TASK ITEM: Below is a set of records; reproduce them exactly without their pictures.

DATA RECORDS:
+ + + + +

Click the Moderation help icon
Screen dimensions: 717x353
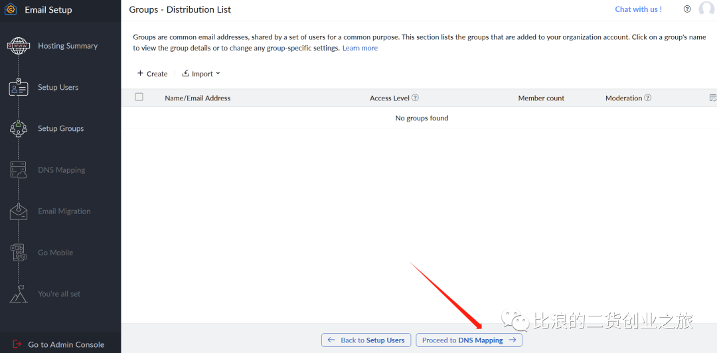click(648, 98)
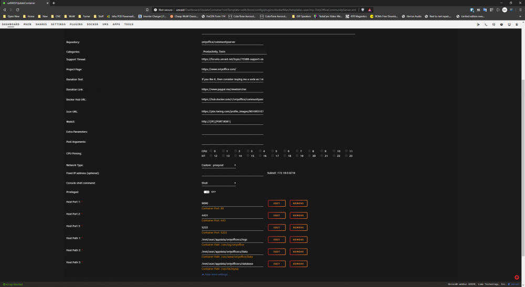Click the WebUI input field
The height and width of the screenshot is (287, 525).
233,122
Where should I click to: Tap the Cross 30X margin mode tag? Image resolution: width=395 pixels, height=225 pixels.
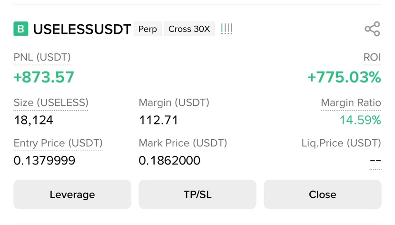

+ + + + +

ANSWER SPACE:
Click the Moderation help icon
Screen dimensions: 717x353
click(648, 98)
Click the WebUI input field
The height and width of the screenshot is (287, 525).
233,122
Where should I click to: Tap the Cross 30X margin mode tag? Image resolution: width=395 pixels, height=225 pixels.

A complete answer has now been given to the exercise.